Curve Global Approximation

In interpolation, the interpolating curve passes through all given data points in the given order. As discussed on the Global Interpolation page, an interpolating curve may wiggle through all data points rather than following the data polygon closely. The approximation technique is introduced to overcome this problem by relaxing the strict requirement that the curve must contain all data points. In global approximation, except for the first and last data points, the curve does not have to contain every point.

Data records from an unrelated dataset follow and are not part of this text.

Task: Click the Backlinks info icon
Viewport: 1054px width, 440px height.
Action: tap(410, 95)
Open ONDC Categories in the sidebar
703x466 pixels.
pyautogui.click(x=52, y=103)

To measure how well a curve can "approximate" the given data polygon, the concept of error distance is used. The error distance is the distance between a data point and its "corresponding" point on the curve. Thus, if the sum of these error distances is minimized, the curve should follow the shape of the data polygon closely. An interpolating curve is certainly such a solution because the error distance of each data point is zero. However, the formulation to be discussed is unlikely to yield an interpolating curve. A curve obtained this way is referred to as an approximation curve.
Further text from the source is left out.